EXOGENOUS NADH OXIDATION AND PARTICULATE FUMARATE REDUCTASE IN MYCOBACTERIUM PHLEI

Bacteria contain a number of distinct pathways that are capable of oxidizing NADH. Only one of the NAD+-linked pathways, that of the electron transport particles, has been shown to be linked to the generation of energy-rich phosphate bonds. Regulation of the phosphorylative pathway associated with the oxidation of NADH by the system from Mycobacterium phlei appears to be controlled by the level of NAD+, AMP, and inorganic phosphate.

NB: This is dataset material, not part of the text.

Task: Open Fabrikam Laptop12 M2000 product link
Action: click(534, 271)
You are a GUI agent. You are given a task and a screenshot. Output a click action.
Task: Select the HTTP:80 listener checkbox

The phosphorylative and nonphosphorylative pathways were inhibited by NAD+; however, relief of inhibition of NADH oxidation by NAD+ was found to occur only with the phosphorylative pathway on addition of inorganic phosphate and AMP. Kinetic studies indicated that the inhibition by NAD+ on NADH oxidation by either pathway was allosteric in nature; however, AMP and inorganic phosphate alter only the kinetic pattern exhibited by the phosphorylative pathway. In addition, fumarate which is one of the chief carbon sources used to support the growth of M. phlei, was found to stimulate the cell-free phosphorylative pathway associated with NADH oxidation. Under these conditions fumarate was found to accept electrons from cytochrome b reduced by NADH and to form succinate. The oxidation of cytochrome b by fumarate and the formation of succinate from fumarate were inhibited by hydroxyquinoline-N-oxide. The fumarate reductase appeared to be localized in the electron transport particles and was cytochrome b-Iinked. © 1969.